For many people my age (I’ve recently hit 27) the pressure of adulthood can be crippling. As a gay man I’ve struggled for years accepting who I am (or rather accepting that I will always have to wait to be accepted by others). Withers and I have been friends for 9 years and we often speak about our mental health through metaphors or just simply: “I’ve been feeling down recently”. I’m an open book when it comes to my life and who I am as a person; you want to ask a question go for it, I’ll answer honestly. But get me talking about my mental health, well, I’m not sure how to do that. We don’t, as a society, discuss mental health. Things are changing of course, but its been a long time since someone asked me straight out “how are you feeling?”. Instead we ask, “How is work? How is the family? How’s life?”. We avoid mental health like we’re avoiding a running axe man – our flight or fight survival mode kicks in and we’d rather take flight than it face on.
I’ve spent the last week and a half tip-toeing around the edges of some darkness, I’ve spoken with friends, my partner and even my family about my concerns, my uncertainties. The perceived pressures that I put on myself and that society puts on me (inadvertently, perhaps) are my darkness. During Fake It Til You Make It Grayburn speaks about the fog or mess of his mind which is visualised through a number of headwear he uses to stop him seeing the audience. It is amazing how this visual reference strikes deeply. The armour that we wear each day – the fake faces and smiles, the makeup and disguises – to ensure we get through to the end weighs us down.
Grayburn’s wish to dismantle the stigmas of mental health in men, to get us more actively engaged in conversations around our mental wellbeing is one that is delivered with such honesty and frankness that I can’t help but to acknowledge my own weighty troubles. I may not have been diagnosed with mental health issues but I feel the strain and pressure I put upon myself, and at times I wonder if this will topple me.

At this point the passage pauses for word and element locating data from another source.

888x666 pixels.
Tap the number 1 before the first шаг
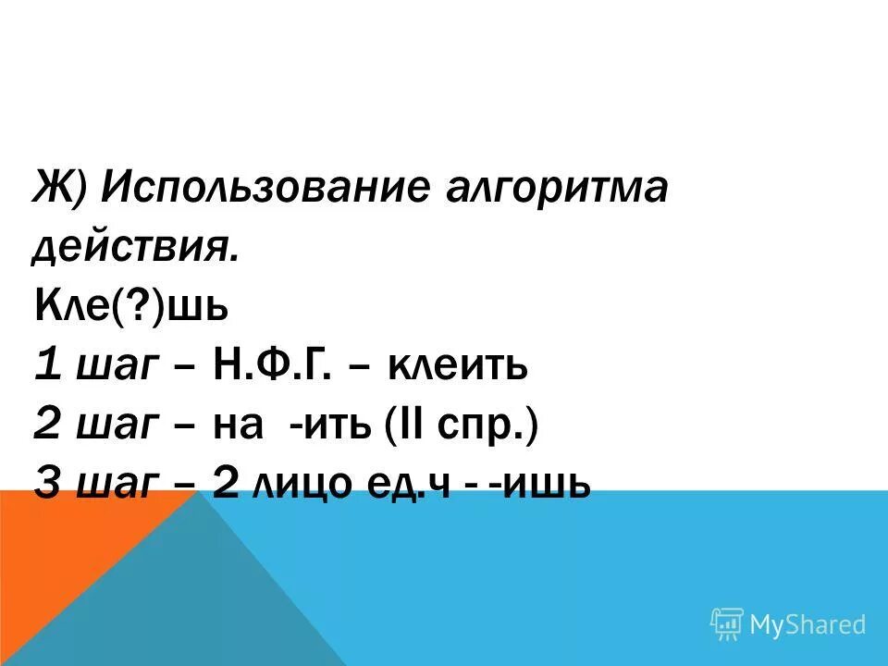pos(46,367)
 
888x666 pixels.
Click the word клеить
pos(457,367)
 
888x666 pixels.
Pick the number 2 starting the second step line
pos(47,426)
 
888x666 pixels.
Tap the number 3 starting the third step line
pos(47,485)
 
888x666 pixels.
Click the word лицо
pos(302,485)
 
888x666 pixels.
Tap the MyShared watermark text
pos(808,624)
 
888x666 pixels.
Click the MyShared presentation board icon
pos(727,624)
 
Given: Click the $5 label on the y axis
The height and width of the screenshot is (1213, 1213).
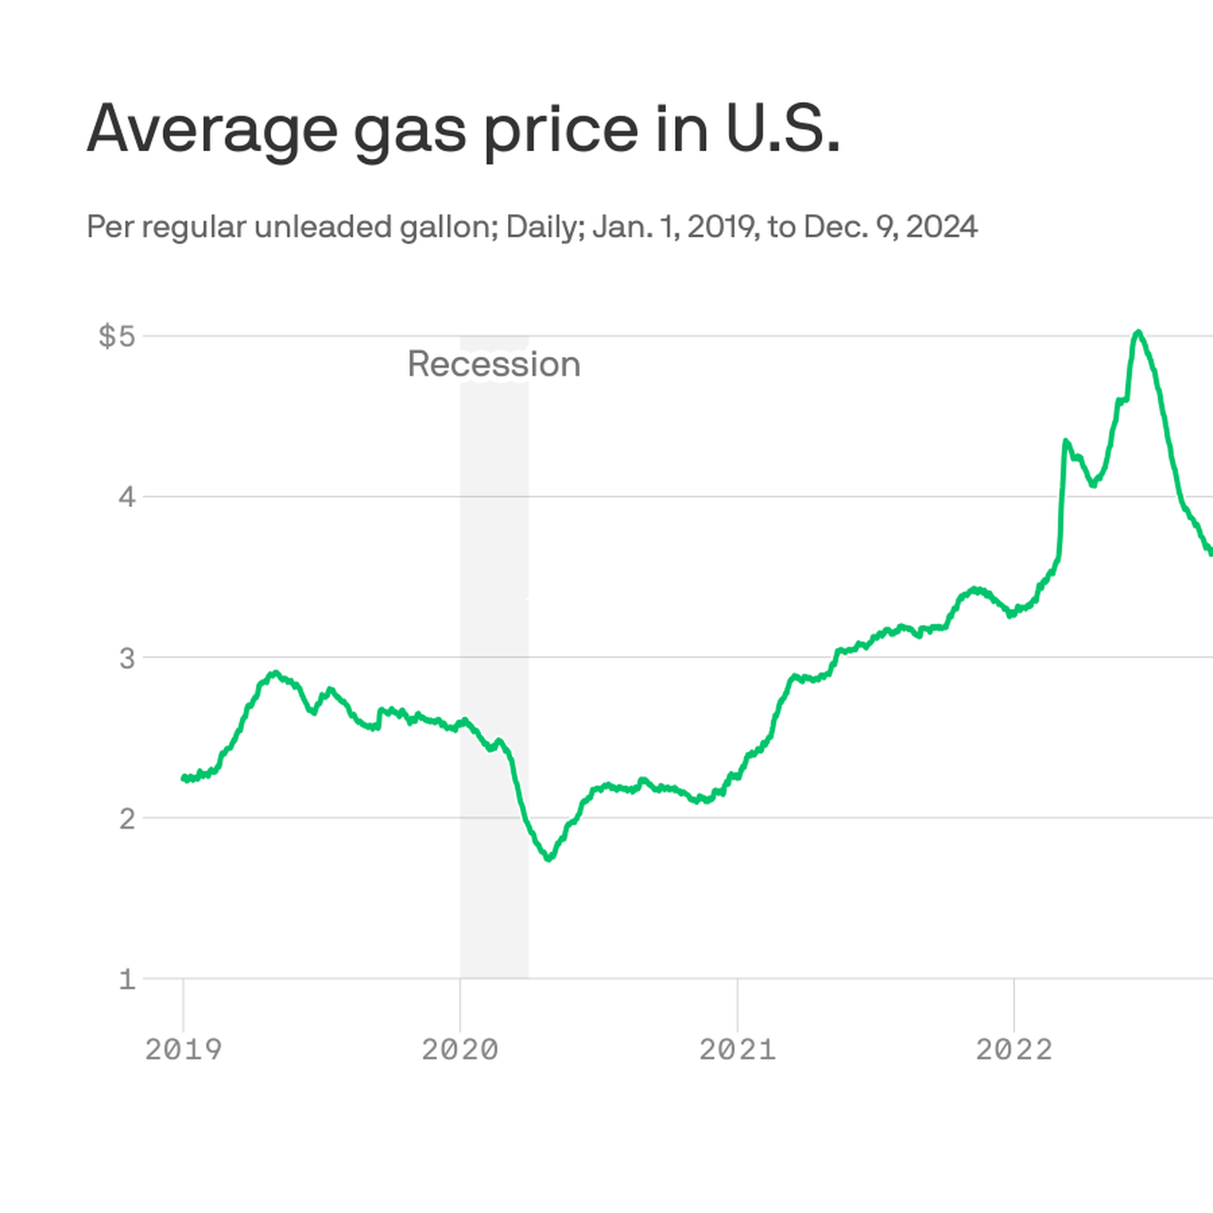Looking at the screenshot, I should pos(116,336).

I wish I had known my granddad, I wish I could have understood that struggle he had so that I can understand and see the struggle that I face on a smaller scale day-by-day. I don’t know if I do have mental health issues, but I do know that Fake It Til You Make It had a profound affect on me. I know that next time Withers and I get together we’ll talk about mental health and I hope we speak past metaphors and say it like it is. When I was speaking to my mum about mental health I said that “I wish we had spoken more about mental health as a family”. I sensed she was troubled by this, but to be honest our family has suffered countless strains on our mental health and each of us in turn has been through a councillor or therapist. There’s nothing wrong with this, of course, but we can afford to be more open about it.
I sent a tweet out to Kimmings after the show thanking her for making the work. I meant it with all sincerity. Mental health and men don’t mix and it is about time we stop this. I know I’ll be asking my male friends more “how are you feeling?” and avoiding talking in metaphors. It is the least I can do because I should have met my granddad and I didn’t because the support wasn’t there when he needed it. I won’t let that happen to my family or friends. I just can’t.
Edit: Since writing this I’ve had some frank conversations with my family and partner. I’m having open conversations with them about how I feel and how I need to be supported. As my mum said: “one small step at a time”.